Studies comparing human children to adult chimpanzees find that human children show a strong preference for working together to obtain food while chimps tend to prefer more solitary foraging activities.1
Human children are also more likely than chimpanzees to share the spoils of a cooperative venture, and to be concerned with the equitable distribution of resources among peers.2 Researchers have found adult patterns of cooperative behavior in children less than 4 years old,3 and children as young as 14 months demonstrate the ability to cooperate in shared goal-pursuit and to altruistically help other people achieve their goals.4
In short, human children demonstrate egalitarian social tendencies early on, and in ways that suggest that these tendencies are inborn, a byproduct of human evolution—more evidence that we are all born anarchists.
Human societies that qualify as egalitarian, that is, societies of near-equals in which everyone has more or less equal access to resources and more or less equal power in terms of community decision-making, are found only among certain groups of hunter-gatherers.
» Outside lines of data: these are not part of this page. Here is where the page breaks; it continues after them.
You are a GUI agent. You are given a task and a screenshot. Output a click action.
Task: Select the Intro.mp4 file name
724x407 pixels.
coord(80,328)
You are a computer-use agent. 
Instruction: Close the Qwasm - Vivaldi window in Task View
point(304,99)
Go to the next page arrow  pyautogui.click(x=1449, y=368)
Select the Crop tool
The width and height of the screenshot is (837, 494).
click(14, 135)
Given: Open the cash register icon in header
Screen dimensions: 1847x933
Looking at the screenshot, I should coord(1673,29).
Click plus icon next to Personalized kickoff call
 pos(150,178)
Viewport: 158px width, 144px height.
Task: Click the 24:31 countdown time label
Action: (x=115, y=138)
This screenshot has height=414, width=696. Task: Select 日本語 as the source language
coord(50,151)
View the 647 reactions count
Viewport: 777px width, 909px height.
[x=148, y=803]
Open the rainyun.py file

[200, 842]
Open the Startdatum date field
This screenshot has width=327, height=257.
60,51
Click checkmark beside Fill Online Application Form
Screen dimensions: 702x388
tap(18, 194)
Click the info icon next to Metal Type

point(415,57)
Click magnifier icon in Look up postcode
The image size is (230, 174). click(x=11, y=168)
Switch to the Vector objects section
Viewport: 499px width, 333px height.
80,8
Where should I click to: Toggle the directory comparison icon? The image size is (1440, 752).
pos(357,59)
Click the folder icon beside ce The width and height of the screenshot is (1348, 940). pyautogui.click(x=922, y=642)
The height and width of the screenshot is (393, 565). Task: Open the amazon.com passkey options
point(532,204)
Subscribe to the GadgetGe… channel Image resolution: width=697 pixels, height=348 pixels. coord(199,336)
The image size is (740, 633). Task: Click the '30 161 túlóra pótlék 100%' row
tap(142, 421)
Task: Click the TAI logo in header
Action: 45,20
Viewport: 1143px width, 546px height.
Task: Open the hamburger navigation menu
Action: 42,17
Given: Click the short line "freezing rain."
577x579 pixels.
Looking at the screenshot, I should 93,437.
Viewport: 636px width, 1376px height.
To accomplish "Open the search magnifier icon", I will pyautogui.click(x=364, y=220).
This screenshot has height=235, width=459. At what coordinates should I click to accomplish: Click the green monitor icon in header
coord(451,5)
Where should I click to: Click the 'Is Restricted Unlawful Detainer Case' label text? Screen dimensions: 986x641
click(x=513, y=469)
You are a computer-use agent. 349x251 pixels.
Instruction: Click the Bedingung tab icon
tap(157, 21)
Egalitarianism is not a passive condition in these societies, but something that is actively asserted and zealously maintained.
In addition to the presence of sometimes very elaborate and intentional social leveling mechanisms designed to guard against domination by specific individuals or groups, there are several characteristic features of a foraging lifestyle that naturally limit the concentration of power and authority. All of these characteristics involve the preservation of personal autonomy and the lack of mediation between the individual and his or her access to life’s necessities.
If there is one thing that most defines our present global cluster-fuck, it’s the mediation of access: layers and layers of mediation, and at each one a dozen corporate parasites with mandibles firmly attached.
1. Rekers, Y., Haun, D. M., & Tomasello, M. (2011). Children, but Not Chimpanzees, Prefer to Collaborate. Current Biology, 21(20), 1756-1758.
2. Hamann, K., Warneken, F., Greenberg, J. R., & Tomasello, M. (2011). Collaboration encourages equal sharing in children but not in chimpanzees. Nature, 476(7360), 328-331.
3. Olson, K. R., & Spelke, E. S. (2008). Foundations of cooperation in young children. Cognition, 108(1), 222-231.
4. Warneken, F., & Tomasello, M. (2007). Helping and Cooperation at 14 Months of Age. Infancy, 11(3), 271-294.